Sushi – healthy low-calorie foods. Ancient and at the same time, modern dish that symbolizes the Japanese cuisine. Classic sushi are elongated clumps of specially prepared sushi rice seasoned with wasabi horseradish river, and covered with a slice of fresh fish or seafood. Sushi, wrapped in sheets of pressed seaweed, called the roll. Sushi is eaten with chopsticks special – hashi, although Japanese etiquette allow food and sushi with his hands.
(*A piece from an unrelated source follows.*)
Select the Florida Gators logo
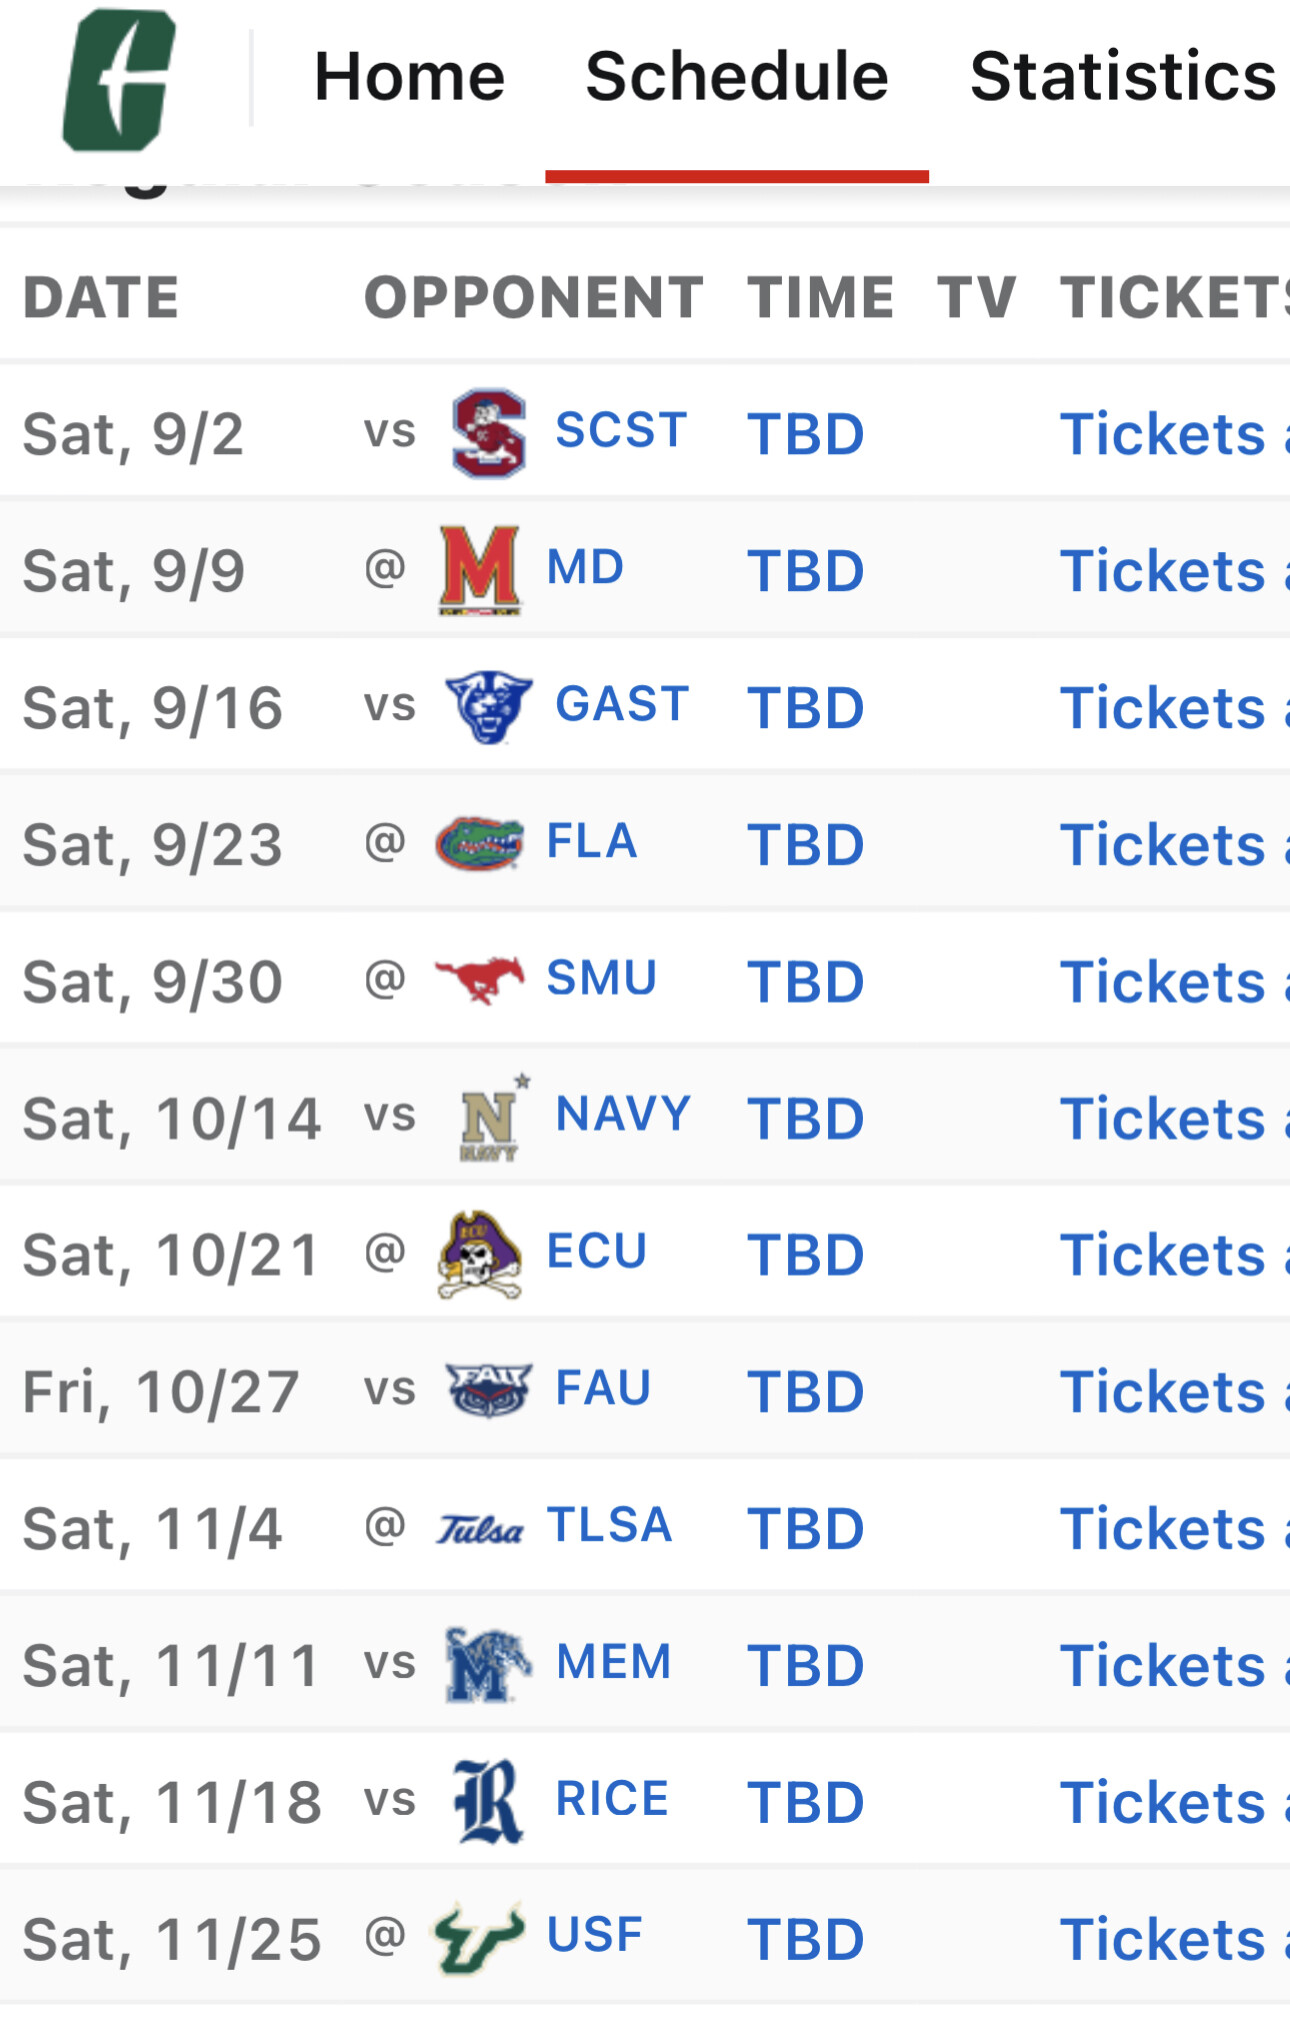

Portion of land, usually eaten at one time. Taste land shaded by pickled ginger, soy sauce or natural Kikkoman. In Japan, sushi came about a hundred years ago. Homeland sushi as a method of harvesting fish, is South Asia. The fish was cleaned, Burke, was packed layer by layer, covered with salt, stone laid at the press, where there was a few weeks, after which the stones are replaced by a light cover. It was only after several months, during which there was a process of fermentation of fish, sushi is considered ready to use. Only in the late 19th century, the fish decided to file in raw form (it took a Japanese chef Yuhey).
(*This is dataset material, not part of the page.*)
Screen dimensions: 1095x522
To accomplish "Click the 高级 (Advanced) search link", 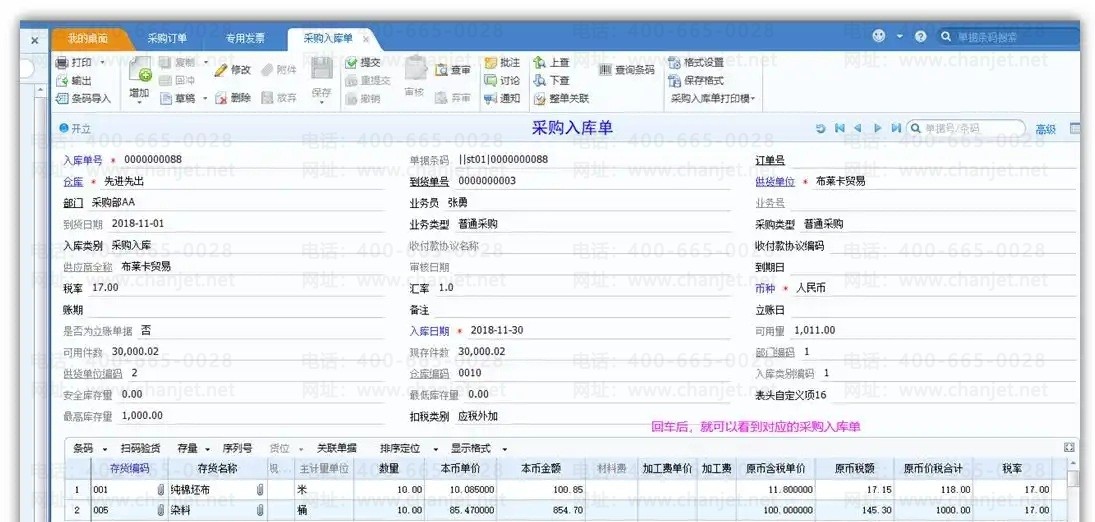I will tap(1045, 129).
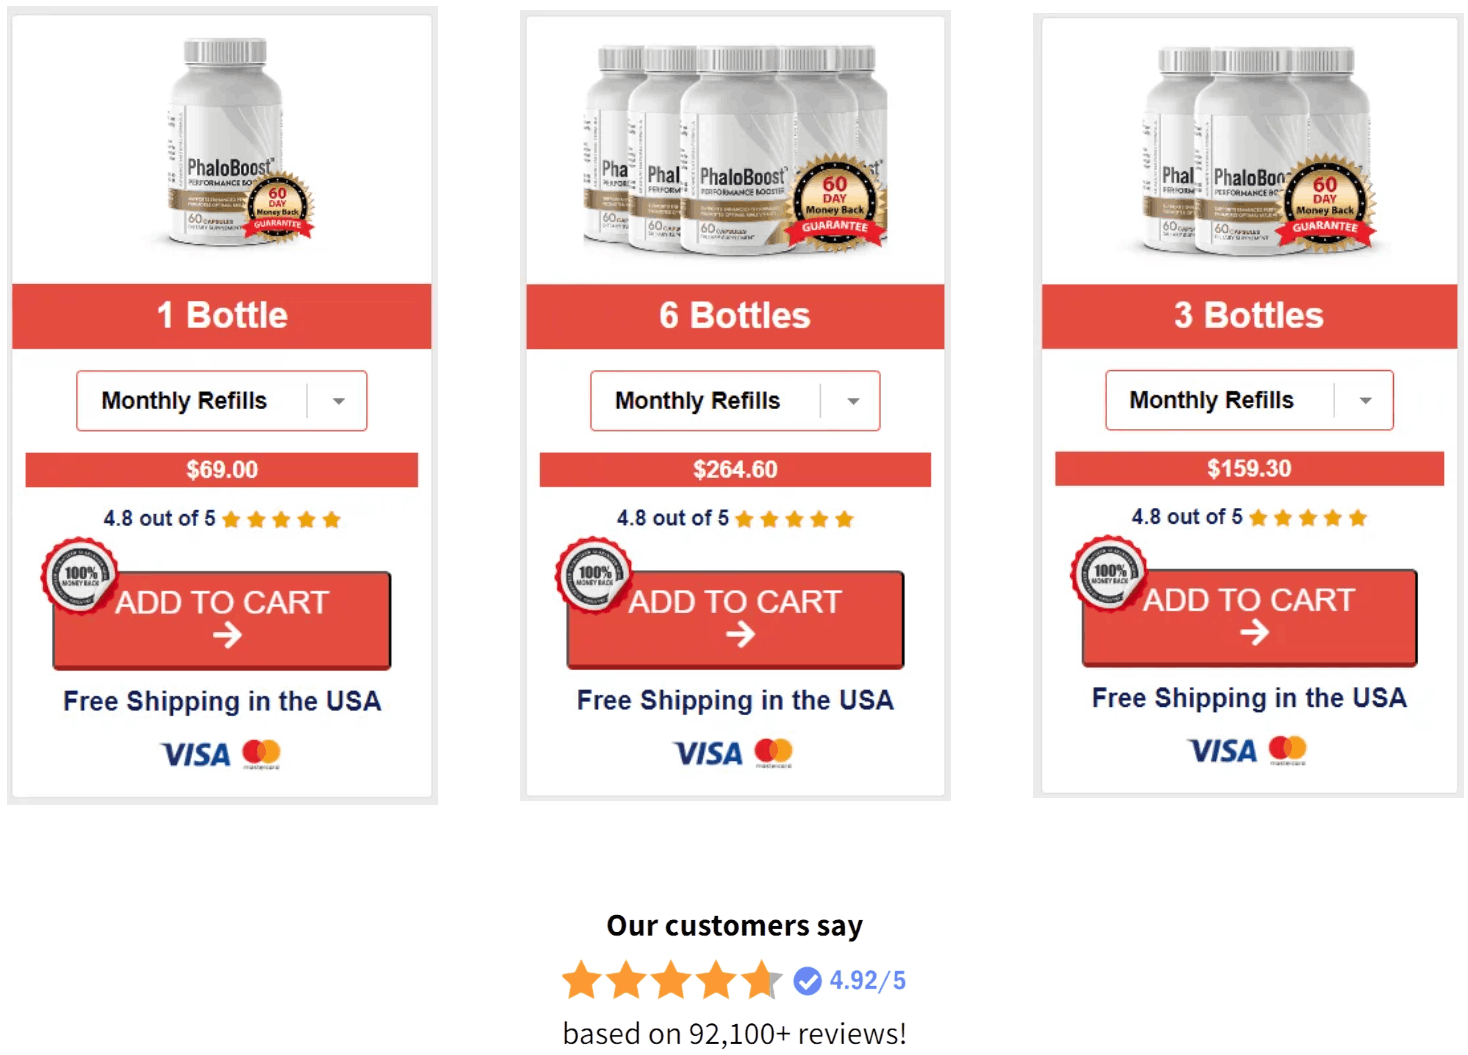
Task: Click the Mastercard icon under 3 Bottles
Action: (x=1287, y=749)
The dish quickly gained fans, and rice traders began placing hybrid rice with fish (and other ingredients) in the form of beautiful packages. This dish is now known as the traditional sushi. Since then, the process of making sushi, while remaining essentially unchanged, all the while evolving and improving, adding new recipes. Because of this land is constantly gaining more admirers. Just to make aesthetically appealing and tasty sushi, do not follow the dogmas of contrived and strictly adhere to certain rules. A distinctive feature of the land that is enough to understand how to cook, and then you can use on your own imagination and ingenuity, inventing their own recipes and experimenting with absolutely any ingredients.